Three Poems by Jim Daniels

Poetry:
Jim
Daniels

Suspension

Quiet cinder of shame, until a young boy finds the will
to hit back. Except. Suspended from school, that’s what.
They don’t care who or how. Accept.

He wants a Tums to help him sleep—he likes its soft sound
taste. The photo of courage has no negative, cannot be
reproduced like a trick from an old comic book.

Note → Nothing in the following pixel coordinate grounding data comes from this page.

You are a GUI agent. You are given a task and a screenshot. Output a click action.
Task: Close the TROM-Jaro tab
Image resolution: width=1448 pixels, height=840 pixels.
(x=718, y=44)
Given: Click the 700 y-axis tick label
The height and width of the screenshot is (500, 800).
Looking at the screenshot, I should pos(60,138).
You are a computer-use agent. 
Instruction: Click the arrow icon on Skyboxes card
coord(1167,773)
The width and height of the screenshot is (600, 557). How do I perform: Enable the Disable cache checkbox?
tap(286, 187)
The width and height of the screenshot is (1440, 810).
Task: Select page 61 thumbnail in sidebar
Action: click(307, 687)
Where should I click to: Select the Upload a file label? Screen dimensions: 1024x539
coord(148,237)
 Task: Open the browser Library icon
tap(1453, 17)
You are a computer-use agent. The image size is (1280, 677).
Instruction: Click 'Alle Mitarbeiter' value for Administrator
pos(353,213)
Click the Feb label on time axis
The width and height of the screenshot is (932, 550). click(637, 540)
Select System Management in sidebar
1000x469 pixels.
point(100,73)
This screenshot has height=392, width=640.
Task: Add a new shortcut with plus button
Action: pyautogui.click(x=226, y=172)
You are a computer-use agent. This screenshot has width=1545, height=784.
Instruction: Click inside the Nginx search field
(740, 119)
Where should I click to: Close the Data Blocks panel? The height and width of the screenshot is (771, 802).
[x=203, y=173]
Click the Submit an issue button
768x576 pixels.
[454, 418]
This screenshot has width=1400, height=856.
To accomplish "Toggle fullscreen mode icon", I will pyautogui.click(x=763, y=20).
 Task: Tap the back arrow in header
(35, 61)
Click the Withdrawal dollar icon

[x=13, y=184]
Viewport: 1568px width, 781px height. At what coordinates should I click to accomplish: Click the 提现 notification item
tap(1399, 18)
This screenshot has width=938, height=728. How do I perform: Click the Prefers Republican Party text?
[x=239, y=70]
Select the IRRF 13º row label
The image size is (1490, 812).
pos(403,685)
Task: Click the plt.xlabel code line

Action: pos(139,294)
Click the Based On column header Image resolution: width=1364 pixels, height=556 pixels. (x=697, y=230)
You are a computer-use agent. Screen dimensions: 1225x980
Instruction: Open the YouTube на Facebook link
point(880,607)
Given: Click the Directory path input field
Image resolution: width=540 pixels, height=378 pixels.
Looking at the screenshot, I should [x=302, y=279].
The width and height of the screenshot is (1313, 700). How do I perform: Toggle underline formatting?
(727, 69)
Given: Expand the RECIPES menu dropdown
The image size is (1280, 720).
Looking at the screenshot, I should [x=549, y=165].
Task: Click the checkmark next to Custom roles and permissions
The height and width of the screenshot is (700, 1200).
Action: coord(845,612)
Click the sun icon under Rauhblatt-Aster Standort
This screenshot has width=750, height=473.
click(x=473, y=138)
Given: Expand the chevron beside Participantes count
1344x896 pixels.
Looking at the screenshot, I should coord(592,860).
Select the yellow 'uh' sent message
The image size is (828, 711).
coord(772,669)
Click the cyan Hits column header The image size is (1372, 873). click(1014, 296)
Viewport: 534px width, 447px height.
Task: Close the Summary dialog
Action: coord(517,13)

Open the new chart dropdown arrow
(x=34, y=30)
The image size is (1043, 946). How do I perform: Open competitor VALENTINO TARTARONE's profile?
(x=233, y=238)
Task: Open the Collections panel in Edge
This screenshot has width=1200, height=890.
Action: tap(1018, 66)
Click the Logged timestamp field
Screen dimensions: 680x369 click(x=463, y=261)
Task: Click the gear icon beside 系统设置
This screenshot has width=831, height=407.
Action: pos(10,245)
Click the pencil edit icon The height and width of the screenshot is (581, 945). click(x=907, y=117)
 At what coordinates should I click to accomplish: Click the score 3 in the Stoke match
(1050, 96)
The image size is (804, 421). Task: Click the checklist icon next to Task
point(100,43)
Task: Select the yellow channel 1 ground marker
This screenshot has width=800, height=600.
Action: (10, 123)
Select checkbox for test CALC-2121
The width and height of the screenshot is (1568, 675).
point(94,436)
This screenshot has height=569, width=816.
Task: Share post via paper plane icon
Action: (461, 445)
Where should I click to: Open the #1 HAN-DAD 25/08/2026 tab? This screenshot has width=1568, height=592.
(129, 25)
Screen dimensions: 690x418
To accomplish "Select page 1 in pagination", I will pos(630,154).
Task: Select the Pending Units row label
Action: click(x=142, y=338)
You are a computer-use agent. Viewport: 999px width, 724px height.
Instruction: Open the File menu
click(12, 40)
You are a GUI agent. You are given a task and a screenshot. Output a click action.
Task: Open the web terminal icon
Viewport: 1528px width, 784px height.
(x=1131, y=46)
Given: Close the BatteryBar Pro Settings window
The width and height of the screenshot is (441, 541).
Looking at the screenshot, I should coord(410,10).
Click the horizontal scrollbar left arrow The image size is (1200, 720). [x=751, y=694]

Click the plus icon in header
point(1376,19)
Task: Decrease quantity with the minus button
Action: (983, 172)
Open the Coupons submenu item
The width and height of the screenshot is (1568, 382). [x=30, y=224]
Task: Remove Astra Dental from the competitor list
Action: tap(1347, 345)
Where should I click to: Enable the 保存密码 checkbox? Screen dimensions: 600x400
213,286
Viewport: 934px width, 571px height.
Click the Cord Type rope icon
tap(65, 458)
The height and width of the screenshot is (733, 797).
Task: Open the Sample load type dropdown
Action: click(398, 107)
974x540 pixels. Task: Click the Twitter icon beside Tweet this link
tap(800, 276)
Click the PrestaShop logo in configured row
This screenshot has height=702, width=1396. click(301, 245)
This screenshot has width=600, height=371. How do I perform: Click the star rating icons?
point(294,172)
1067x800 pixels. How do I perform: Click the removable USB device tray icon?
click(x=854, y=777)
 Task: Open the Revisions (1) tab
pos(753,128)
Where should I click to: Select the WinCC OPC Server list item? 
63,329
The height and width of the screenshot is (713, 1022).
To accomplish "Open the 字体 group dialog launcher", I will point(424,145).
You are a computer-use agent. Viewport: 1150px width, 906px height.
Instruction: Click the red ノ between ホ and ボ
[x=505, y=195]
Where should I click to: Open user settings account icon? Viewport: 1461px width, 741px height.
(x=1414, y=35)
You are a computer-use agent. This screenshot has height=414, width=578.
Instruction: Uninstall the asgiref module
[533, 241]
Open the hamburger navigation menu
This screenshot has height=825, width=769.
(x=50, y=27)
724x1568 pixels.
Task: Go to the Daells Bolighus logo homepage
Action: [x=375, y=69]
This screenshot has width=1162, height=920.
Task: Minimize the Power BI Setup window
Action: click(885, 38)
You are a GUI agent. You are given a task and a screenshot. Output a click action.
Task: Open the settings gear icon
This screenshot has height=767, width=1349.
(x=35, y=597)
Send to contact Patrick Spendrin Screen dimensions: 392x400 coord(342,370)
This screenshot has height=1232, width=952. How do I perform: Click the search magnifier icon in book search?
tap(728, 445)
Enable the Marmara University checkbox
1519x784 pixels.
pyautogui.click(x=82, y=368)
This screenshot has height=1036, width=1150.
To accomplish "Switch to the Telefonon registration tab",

He doesn’t want this to become what it already is: a lesson.
He still sleeps with a stuffed dog, though that’s a secret.
What happened today is not. It will always be with him,

stone worn smooth in the surf but stone
nonetheless. Nothing will hurry sleep tonight.
He asks. I tuck him in.

They’re all on the same team

my daughter says,
flowers tilting toward her

from market stalls
in bright frazzle, scented chaos

her blonde hair unfurled,
her flag as she herself bends

toward blossom.

Be Calmed

Neighbors’ laundry soaked by rain.
Burn of their screams chars our dinner,
anger shaking petals off our roses
on the fence line. Why do they fight?
our daughter asks. I warned them,
my wife says, I’d call the cops.
Their clothes are drenched, our son says.
When the neighbors crash into silence,
we hear the rain again. I wore those clothes
myself once. Our son would eat frozen corn
straight from the bag if we’d let him,
and tonight we do.

Jim Daniels’ recent poetry books include Rowing Inland and Street Calligraphy, 2017, and The Middle Ages, 2018. He is the author of five collections of fiction, four produced screenplays, and has edited five anthologies, including Challenges to the Dream: The Best of the Martin Luther King, Jr. Day Writing Awards, a competition for high school and college students that he founded in 1999. His next collection of short fiction, The Perp Walk, will be published by Michigan State University Press in 2019.